RECORDS FOR THE TASK Start Marker

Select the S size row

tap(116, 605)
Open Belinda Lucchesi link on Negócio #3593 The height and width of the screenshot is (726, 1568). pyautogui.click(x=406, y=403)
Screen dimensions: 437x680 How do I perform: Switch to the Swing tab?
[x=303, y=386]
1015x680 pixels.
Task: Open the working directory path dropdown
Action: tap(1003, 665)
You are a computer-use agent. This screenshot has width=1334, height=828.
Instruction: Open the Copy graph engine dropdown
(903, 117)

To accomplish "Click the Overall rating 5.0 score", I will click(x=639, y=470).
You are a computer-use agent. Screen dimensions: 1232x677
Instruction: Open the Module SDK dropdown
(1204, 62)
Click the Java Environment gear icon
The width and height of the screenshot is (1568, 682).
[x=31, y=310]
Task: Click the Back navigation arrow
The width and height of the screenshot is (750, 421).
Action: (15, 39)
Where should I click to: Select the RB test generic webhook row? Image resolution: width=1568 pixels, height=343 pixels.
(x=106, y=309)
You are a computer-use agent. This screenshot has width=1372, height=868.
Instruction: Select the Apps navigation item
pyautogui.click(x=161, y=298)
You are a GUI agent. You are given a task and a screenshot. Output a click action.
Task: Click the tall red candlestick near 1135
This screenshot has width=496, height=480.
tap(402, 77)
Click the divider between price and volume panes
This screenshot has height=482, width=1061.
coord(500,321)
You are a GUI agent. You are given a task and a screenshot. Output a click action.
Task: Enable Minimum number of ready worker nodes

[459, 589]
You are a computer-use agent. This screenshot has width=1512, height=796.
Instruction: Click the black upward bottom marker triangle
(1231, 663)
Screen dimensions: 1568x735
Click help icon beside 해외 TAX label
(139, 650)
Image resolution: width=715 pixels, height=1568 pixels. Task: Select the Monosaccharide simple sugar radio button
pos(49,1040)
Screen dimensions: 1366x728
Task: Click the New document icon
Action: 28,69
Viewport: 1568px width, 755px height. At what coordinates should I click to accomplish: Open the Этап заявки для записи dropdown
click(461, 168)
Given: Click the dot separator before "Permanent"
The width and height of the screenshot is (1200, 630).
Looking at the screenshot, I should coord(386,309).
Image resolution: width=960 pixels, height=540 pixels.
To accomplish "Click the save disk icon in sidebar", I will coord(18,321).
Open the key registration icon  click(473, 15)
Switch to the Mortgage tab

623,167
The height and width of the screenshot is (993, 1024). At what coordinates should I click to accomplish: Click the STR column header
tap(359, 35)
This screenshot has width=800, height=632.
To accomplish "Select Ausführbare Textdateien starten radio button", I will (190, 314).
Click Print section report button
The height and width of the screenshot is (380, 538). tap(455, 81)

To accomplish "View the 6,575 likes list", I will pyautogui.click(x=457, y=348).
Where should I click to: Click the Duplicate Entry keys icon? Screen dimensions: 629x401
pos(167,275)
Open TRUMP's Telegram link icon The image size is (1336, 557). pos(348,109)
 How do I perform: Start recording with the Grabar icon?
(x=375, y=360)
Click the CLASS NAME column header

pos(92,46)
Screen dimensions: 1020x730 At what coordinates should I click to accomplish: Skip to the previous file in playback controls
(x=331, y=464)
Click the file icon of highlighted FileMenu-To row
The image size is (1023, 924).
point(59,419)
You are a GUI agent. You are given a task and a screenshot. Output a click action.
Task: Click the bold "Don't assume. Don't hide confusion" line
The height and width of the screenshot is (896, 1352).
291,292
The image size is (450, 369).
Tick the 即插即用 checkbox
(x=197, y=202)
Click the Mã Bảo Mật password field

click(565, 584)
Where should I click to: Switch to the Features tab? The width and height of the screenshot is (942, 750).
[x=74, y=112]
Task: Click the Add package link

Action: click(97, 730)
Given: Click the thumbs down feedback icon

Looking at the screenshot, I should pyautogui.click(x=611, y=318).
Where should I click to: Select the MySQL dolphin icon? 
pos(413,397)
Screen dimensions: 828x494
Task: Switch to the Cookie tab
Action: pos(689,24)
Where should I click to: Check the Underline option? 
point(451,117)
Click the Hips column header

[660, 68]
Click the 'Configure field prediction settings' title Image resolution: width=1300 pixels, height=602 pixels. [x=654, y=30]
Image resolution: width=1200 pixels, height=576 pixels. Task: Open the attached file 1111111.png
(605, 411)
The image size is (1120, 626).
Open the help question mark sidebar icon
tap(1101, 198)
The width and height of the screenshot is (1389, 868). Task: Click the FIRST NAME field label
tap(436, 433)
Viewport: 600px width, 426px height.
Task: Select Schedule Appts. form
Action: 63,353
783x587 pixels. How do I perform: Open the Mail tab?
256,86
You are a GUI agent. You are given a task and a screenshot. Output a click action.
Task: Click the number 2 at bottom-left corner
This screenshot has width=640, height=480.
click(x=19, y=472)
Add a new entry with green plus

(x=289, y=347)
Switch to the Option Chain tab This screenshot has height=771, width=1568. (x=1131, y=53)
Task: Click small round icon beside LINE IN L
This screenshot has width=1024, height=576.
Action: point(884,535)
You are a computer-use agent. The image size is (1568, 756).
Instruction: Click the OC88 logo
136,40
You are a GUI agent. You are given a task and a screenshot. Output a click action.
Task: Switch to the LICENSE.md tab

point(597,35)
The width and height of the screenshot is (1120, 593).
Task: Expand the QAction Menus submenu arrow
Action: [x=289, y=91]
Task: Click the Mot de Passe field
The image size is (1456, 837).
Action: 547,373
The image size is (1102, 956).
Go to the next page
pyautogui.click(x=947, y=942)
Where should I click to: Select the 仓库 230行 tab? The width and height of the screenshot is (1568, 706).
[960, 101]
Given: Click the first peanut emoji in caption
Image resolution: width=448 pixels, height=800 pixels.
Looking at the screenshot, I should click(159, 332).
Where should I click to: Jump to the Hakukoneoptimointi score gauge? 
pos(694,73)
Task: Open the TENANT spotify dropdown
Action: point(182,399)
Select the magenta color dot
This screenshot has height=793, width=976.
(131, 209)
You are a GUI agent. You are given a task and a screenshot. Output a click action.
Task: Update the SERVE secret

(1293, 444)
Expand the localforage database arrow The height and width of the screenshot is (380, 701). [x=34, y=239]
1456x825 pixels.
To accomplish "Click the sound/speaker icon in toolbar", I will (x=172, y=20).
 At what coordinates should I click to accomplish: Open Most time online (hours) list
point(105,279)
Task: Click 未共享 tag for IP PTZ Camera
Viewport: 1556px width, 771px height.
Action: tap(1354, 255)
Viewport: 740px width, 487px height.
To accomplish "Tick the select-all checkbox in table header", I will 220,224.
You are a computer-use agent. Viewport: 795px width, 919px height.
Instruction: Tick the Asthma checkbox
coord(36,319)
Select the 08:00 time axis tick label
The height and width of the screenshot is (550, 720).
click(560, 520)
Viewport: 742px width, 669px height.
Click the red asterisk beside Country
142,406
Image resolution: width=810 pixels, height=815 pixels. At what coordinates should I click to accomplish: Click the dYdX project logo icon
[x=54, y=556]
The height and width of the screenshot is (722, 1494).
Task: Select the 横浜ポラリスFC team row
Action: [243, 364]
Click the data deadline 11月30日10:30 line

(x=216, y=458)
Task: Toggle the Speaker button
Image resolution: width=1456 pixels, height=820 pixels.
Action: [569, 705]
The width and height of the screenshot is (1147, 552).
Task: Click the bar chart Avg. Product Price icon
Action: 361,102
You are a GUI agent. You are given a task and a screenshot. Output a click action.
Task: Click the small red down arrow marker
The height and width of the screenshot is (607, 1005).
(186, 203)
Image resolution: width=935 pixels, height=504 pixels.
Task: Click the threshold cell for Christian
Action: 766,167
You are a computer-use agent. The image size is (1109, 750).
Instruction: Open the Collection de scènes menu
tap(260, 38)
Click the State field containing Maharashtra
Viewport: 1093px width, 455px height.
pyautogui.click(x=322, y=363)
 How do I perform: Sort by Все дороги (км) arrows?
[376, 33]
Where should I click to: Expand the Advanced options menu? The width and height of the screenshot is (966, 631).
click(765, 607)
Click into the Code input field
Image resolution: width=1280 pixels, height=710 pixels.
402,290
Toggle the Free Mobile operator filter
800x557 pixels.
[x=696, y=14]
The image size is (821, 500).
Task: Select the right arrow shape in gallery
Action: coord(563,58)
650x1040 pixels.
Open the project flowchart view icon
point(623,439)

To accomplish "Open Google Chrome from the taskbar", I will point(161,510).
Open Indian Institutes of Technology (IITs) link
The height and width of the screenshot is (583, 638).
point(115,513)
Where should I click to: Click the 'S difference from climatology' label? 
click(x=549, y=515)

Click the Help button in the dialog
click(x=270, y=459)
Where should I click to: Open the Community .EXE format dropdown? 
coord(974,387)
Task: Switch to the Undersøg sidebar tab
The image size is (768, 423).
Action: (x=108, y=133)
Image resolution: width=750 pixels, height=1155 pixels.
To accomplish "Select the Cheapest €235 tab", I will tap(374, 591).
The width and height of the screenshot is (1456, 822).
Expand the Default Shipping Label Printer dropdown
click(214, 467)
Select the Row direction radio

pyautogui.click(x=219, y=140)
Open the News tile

RECORDS FOR THE TASK End Marker

▸ DIRECTIONS: Copy down each line in the entries that has the word "computer".

▸ FINAL ANSWER:
You are a computer-use agent. This screenshot has width=1334, height=828.
You are a computer-use agent. Screen dimensions: 1232x677
You are a computer-use agent. This screenshot has width=1372, height=868.
You are a computer-use agent. This screenshot has width=1512, height=796.
You are a computer-use agent. The image size is (1568, 756).
You are a computer-use agent. Viewport: 795px width, 919px height.
You are a computer-use agent. The image size is (1109, 750).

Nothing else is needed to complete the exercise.